[Stored data]
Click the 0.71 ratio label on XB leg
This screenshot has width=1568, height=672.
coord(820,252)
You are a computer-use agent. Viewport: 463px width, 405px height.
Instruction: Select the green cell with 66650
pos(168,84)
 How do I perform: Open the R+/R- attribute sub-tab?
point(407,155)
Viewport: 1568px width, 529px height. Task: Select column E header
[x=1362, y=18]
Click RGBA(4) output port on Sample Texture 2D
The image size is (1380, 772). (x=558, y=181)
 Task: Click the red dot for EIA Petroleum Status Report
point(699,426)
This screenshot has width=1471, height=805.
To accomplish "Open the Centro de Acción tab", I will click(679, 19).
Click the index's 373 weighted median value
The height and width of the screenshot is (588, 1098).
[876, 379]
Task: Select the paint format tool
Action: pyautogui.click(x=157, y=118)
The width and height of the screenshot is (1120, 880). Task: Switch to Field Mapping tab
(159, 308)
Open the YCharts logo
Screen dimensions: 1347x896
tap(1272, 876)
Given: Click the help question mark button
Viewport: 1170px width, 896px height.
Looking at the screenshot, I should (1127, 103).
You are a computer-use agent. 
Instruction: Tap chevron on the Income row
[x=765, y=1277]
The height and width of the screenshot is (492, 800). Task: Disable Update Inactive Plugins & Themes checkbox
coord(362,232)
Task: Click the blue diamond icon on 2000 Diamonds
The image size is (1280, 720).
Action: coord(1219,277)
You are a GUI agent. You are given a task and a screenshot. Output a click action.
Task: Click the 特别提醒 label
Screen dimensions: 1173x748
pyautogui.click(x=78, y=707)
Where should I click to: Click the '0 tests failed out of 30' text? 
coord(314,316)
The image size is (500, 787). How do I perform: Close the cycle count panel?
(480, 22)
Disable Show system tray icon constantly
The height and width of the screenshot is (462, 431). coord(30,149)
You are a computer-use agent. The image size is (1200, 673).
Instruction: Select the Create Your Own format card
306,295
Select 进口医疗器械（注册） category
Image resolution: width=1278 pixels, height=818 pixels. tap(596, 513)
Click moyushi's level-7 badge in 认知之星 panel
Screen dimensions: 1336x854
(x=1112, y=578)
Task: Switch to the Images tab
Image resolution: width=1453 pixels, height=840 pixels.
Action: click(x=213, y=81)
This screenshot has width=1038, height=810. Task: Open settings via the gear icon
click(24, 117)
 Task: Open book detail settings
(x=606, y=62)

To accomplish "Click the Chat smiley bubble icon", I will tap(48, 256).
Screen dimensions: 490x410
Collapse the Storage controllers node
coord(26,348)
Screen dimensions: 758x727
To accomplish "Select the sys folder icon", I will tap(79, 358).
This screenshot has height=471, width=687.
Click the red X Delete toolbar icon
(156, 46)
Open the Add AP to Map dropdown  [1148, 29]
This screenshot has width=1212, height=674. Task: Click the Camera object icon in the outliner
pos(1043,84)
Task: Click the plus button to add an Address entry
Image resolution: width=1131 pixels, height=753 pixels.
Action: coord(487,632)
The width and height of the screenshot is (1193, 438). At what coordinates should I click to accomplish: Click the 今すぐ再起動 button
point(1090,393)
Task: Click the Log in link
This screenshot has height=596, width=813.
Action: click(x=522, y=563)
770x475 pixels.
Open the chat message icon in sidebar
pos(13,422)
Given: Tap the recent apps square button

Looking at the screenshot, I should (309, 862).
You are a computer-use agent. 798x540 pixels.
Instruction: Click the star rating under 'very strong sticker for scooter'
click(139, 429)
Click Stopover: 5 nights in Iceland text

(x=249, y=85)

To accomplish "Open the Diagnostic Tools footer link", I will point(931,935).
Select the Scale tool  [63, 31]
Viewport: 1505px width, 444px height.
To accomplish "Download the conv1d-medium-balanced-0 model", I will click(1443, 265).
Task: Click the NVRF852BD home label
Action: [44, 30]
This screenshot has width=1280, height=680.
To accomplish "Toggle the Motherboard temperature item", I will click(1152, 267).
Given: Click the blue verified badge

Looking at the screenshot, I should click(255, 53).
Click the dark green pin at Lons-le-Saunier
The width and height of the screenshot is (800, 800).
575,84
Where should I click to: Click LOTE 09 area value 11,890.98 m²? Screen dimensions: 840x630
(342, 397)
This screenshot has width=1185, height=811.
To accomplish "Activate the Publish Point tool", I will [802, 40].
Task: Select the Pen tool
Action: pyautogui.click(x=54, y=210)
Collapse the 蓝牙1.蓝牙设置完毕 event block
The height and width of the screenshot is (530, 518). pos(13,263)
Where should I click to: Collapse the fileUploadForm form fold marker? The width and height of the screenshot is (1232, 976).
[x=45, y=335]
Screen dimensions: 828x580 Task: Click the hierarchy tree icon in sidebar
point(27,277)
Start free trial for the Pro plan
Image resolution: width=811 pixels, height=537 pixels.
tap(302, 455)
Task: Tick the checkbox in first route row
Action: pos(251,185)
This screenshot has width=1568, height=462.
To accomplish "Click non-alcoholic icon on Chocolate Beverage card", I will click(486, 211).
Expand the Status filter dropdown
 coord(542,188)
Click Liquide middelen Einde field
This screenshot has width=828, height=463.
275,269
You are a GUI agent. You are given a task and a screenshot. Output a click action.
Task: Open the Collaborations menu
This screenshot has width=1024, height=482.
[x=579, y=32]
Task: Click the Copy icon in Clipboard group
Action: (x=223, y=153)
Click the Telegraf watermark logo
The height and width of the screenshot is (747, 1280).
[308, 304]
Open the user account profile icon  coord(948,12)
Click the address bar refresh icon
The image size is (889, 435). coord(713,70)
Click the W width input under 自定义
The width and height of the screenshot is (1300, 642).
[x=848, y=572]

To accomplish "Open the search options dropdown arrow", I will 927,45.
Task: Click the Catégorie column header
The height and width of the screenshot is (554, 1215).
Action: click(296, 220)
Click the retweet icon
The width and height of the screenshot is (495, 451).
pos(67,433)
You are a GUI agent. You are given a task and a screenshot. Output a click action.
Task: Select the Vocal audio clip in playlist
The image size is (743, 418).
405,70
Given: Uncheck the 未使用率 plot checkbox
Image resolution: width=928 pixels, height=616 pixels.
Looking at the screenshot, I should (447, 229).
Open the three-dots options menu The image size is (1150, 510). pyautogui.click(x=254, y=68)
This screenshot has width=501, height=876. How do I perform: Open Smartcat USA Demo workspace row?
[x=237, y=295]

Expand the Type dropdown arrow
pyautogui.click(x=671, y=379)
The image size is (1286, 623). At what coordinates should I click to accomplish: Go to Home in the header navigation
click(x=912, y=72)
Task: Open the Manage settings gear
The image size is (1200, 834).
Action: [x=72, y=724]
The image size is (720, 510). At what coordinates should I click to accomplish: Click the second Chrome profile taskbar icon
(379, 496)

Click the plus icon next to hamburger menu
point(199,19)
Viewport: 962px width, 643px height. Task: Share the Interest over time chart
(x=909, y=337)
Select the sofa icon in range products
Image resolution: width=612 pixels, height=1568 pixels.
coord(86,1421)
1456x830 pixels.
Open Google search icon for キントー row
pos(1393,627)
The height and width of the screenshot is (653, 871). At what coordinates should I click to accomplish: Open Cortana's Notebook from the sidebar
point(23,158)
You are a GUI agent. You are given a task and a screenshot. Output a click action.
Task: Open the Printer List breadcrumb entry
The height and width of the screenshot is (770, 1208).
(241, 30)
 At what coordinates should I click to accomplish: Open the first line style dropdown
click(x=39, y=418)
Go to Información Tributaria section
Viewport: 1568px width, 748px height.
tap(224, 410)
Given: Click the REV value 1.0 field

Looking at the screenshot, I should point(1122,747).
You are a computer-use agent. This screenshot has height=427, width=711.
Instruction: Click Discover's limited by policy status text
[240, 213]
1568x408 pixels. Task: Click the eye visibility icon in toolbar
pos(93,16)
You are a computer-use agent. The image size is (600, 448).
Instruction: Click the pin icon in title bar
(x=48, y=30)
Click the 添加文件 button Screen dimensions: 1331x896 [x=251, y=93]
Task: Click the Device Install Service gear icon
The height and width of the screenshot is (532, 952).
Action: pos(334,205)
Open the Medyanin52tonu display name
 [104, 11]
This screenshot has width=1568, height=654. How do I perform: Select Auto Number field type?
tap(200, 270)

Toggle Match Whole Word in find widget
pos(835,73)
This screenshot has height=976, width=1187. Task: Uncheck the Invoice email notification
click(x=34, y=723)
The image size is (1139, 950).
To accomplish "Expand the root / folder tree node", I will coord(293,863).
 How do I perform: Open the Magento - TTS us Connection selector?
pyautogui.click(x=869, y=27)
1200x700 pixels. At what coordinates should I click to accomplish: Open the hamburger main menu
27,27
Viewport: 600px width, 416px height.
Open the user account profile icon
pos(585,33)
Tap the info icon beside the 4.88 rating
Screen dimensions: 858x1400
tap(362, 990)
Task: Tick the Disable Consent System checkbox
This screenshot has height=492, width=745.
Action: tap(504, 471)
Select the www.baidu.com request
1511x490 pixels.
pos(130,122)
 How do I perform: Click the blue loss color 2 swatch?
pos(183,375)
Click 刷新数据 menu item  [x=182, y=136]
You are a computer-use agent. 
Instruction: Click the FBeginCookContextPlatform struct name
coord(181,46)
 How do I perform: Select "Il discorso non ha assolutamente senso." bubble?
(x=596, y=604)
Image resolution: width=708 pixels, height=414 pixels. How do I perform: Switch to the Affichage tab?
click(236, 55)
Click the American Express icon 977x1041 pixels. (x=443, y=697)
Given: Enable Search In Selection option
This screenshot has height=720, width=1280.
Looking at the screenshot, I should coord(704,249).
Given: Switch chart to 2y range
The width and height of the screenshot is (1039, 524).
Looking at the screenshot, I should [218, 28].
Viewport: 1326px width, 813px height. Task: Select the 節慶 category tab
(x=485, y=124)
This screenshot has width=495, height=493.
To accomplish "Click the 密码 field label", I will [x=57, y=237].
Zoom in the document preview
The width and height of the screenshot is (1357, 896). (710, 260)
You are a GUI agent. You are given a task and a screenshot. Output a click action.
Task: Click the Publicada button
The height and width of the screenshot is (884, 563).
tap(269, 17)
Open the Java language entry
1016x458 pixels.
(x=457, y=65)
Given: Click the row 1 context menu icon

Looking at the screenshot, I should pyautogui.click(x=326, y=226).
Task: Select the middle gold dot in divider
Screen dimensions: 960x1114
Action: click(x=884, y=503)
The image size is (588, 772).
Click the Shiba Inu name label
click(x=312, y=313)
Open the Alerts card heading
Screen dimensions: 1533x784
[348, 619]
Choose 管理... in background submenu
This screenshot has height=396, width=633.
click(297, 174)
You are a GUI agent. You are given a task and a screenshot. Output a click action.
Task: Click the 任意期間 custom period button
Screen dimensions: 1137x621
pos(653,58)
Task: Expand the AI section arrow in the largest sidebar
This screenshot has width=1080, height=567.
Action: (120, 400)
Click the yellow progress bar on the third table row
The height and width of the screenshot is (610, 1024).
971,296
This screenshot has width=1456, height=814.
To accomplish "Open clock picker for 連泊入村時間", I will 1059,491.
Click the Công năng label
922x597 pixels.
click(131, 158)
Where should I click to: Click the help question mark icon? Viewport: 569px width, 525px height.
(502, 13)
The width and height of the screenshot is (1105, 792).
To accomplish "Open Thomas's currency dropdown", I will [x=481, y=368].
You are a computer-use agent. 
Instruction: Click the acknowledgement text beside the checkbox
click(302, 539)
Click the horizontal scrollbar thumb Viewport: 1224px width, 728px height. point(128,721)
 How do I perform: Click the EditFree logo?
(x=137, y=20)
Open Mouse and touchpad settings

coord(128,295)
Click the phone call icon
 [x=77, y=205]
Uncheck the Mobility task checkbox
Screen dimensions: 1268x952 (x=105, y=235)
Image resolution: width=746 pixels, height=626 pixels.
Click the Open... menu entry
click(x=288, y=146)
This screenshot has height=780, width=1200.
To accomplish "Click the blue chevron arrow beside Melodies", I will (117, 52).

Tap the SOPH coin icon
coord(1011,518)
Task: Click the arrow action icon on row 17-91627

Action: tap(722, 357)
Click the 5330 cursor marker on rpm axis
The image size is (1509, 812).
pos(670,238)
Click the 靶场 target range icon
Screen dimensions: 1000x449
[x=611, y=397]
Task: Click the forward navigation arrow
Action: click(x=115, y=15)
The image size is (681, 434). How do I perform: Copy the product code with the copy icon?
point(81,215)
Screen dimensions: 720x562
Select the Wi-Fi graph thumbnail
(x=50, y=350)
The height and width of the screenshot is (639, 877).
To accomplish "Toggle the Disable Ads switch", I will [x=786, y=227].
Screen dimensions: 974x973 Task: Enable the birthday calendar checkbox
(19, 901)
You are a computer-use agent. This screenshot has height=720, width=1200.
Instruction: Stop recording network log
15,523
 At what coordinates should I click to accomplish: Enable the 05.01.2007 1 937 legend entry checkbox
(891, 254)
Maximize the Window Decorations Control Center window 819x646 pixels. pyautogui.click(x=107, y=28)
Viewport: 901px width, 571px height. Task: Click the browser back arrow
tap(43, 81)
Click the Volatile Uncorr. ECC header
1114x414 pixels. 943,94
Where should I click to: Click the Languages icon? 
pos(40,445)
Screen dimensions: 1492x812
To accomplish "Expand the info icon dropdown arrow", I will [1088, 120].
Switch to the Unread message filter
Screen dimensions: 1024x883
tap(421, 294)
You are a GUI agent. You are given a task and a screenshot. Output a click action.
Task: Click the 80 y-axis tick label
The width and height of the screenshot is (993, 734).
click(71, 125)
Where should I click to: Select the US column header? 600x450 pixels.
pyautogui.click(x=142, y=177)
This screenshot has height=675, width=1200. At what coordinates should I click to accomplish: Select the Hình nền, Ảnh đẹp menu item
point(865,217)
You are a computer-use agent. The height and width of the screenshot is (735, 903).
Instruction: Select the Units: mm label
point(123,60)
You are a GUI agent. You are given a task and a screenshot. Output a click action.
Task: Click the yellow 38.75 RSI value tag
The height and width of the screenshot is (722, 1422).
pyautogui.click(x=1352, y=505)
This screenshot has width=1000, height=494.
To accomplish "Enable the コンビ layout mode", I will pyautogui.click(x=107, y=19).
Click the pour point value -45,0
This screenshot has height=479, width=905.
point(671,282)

■ **Task brief**:
Please filter the data down to the lines containing the word "options".

■ **Finished exercise**:
To accomplish "Open the search options dropdown arrow", I will 927,45.
Open the three-dots options menu The image size is (1150, 510). pyautogui.click(x=254, y=68)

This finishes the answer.